Provided passage:
+---+
« Clouds 2 | Main | Tell and Seek »

Unix Utility Invocation Overview

Unix utilities may enforce bizzare restrictions on where options can appear on the command line, or support any number of incompatible option formats. This charming mess results from open development on multiple branches of Unix, and a healthy “invent as need be” attitude. The Rosetta Stone for Unix does a great job mapping common tasks to various commands on various Unix. This article presents a selection of common option processing methods with commentary and example uses.

Technorati Tags:

  • ls(1) uses the typical command options items format. Options must always appear before the items. To distinguish between options and items that look like options, most Unix flavors now ship with getopt(3) that support -- to stop option processing.

    $ touch -- -a $ ls | grep a$ -a $ rm -- -a

    Shell scripts may fail without --, for example when external input contains data getopt(3) considers an option. However, be aware -- is not portable. In Perl, always use the list syntax when calling external programs to avoid shell interpretation.
+---+
Extracted entries:
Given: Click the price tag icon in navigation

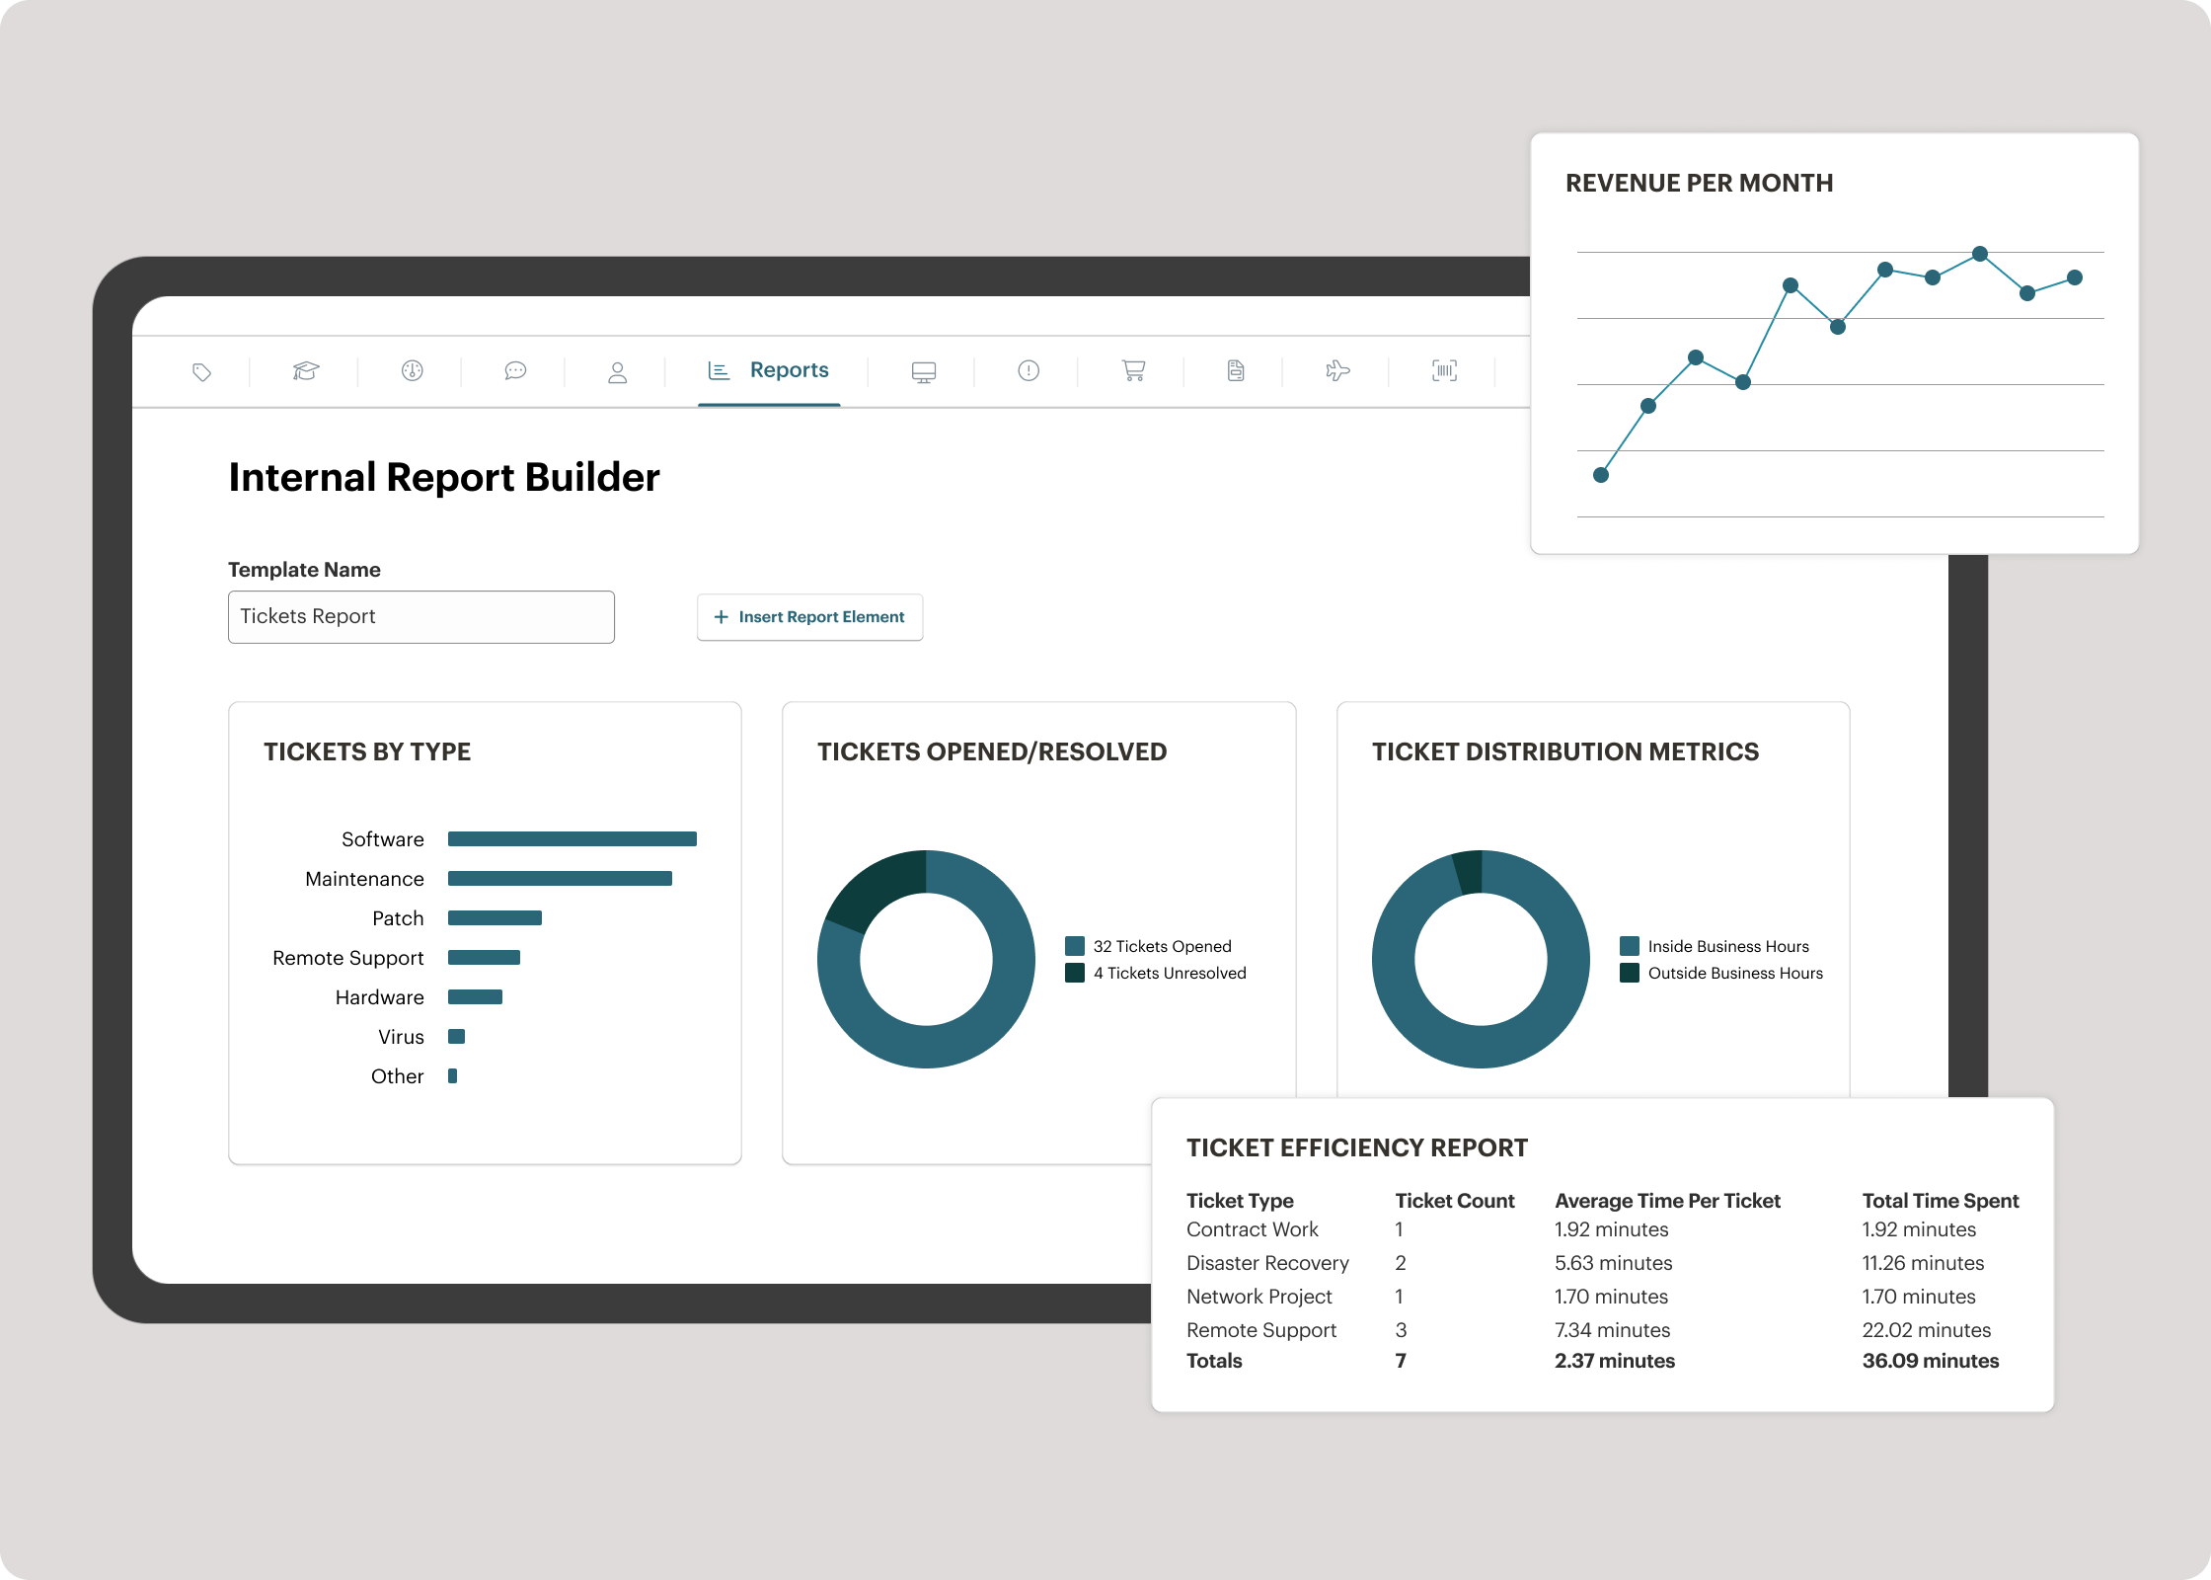Looking at the screenshot, I should point(202,372).
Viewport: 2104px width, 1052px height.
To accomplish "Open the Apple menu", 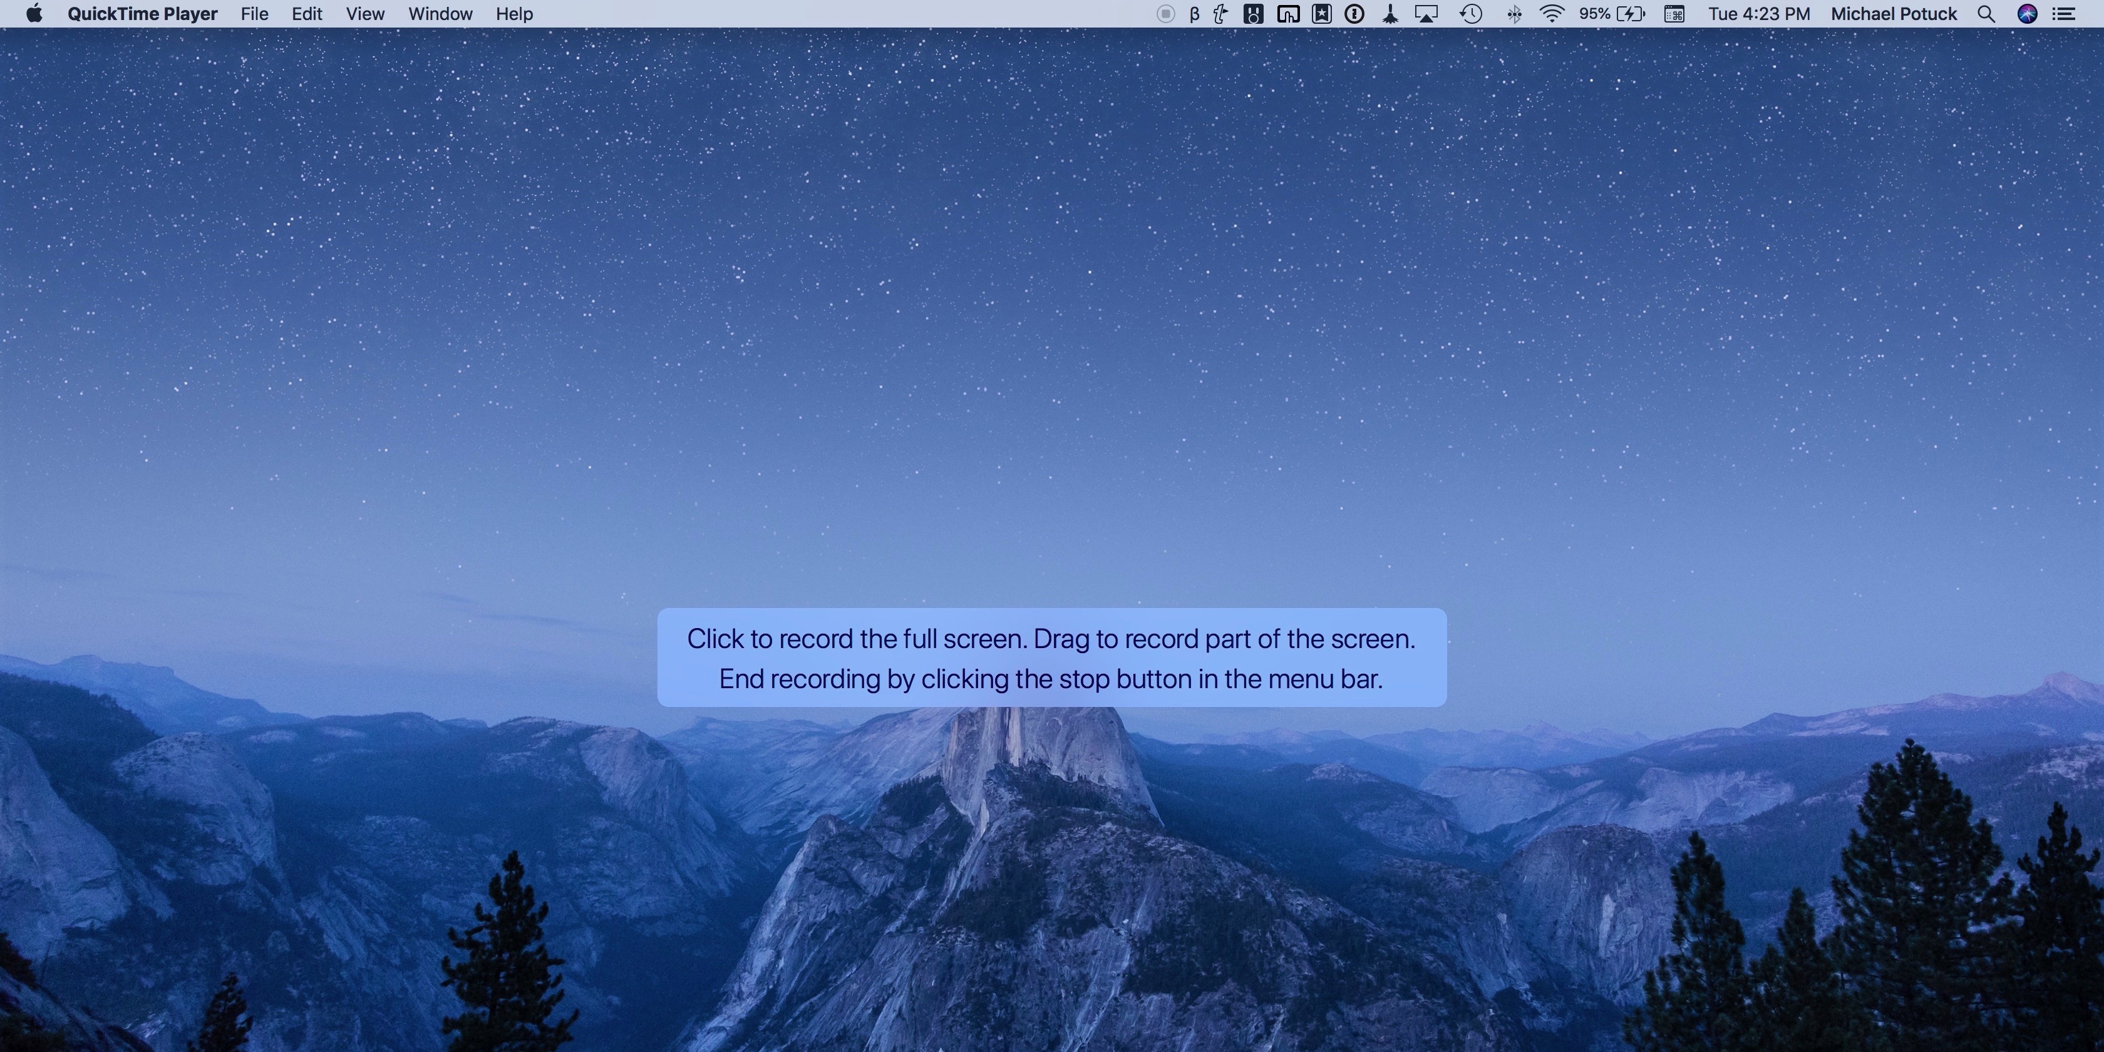I will tap(34, 14).
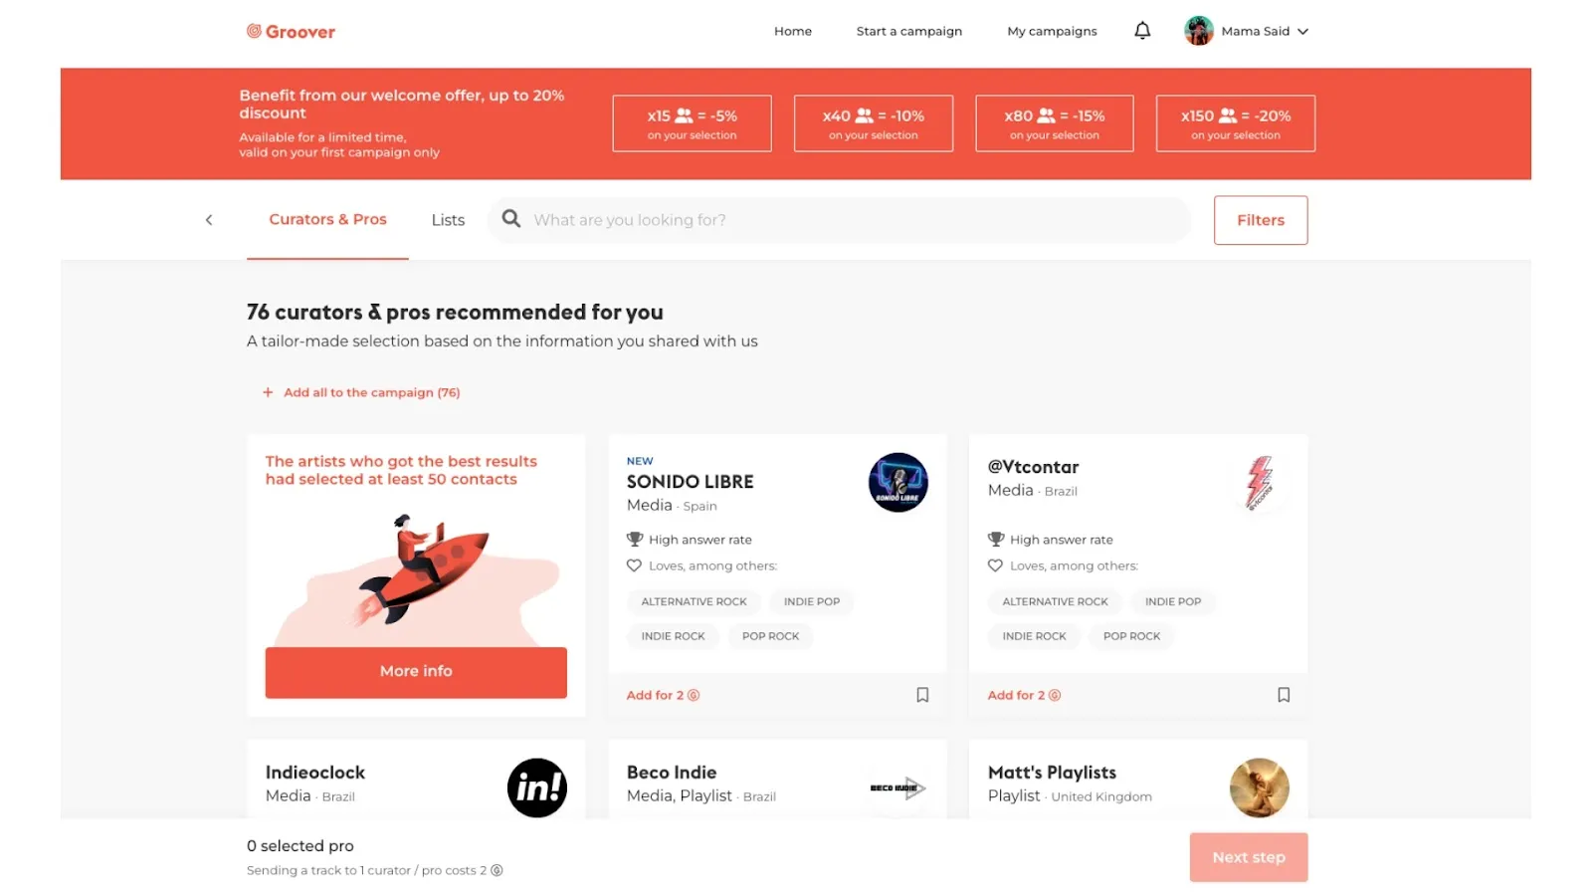Switch to the Lists tab
The image size is (1592, 896).
448,220
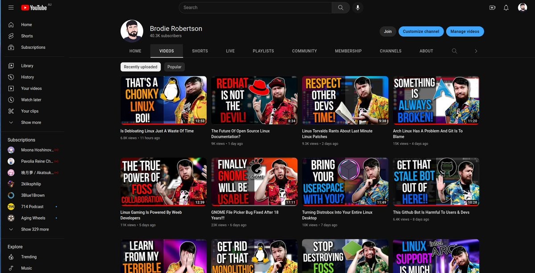Open the notifications bell
Viewport: 535px width, 273px height.
point(506,8)
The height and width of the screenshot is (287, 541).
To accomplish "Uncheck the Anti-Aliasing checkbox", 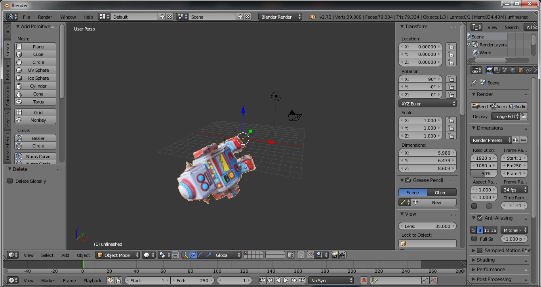I will click(480, 218).
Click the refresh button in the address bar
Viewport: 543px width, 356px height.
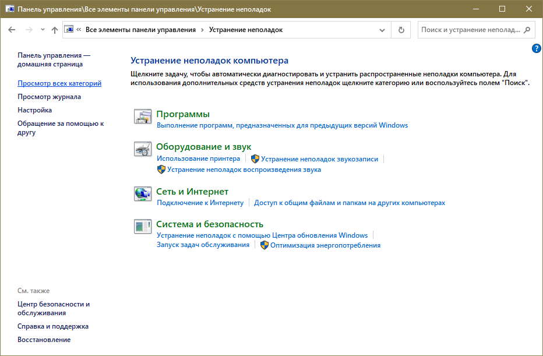pos(401,30)
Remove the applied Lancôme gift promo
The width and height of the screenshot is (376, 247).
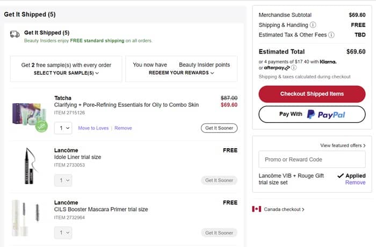tap(355, 183)
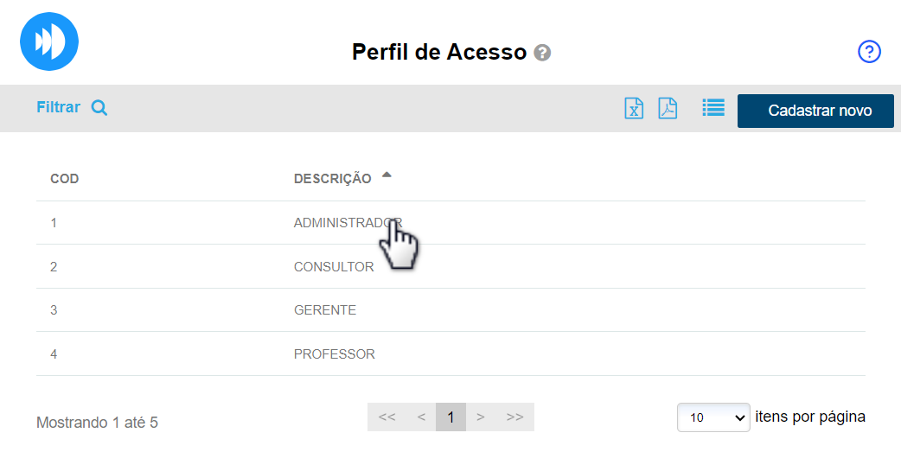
+---+
Challenges:
A. Translate this sentence from the Unix options article into French: "Options must always appear before the items."
B. Extend the Unix options article, starting after its last sentence, "In Perl, always use the list syntax when calling external programs to avoid shell interpretation."
The data after the Unix options article is separate material.

Responses to the tasks:
A. Les options doivent toujours apparaître avant les éléments.

B.
    Adding options requires history up, beginning of line, word forward, space, then editing.

  • find(1) employs yet another grammar: find global-options directories-to-search search-expression-options. The expression options may easily be confused with the seldom used global options, and can be mixed with other find syntax that conflicts with shell metacharacters.

  • cat(1) and other utilities support a trailing hyphen (sometimes optional, sometimes mandatory) to read from standard input instead of a named file.

    $ echo a line | cat a line $ echo a line | cat - a line

    Perl follows the optional hyphen syntax with the <> operator. However, be aware some (of the many) Perl Getopt::* modules may read a trailing - as an option and remove it from @ARGV.

    $ echo a line | perl -e 'print while <>' a line $ echo a line | perl -e 'print while <>' - a line

  • tar(1), depending on the flavor, supports a plethora of options and option syntaxes. Perhaps the worst: the option list xvzfC followed by the named arguments for the f and C option: tar xvzfC filename.tar directory-to-extract-to optionally followed by filenames. This requires careful consideration of the option list order and corresponding values. Modern tar thankfully allow -C directory-name or --directory directory usages.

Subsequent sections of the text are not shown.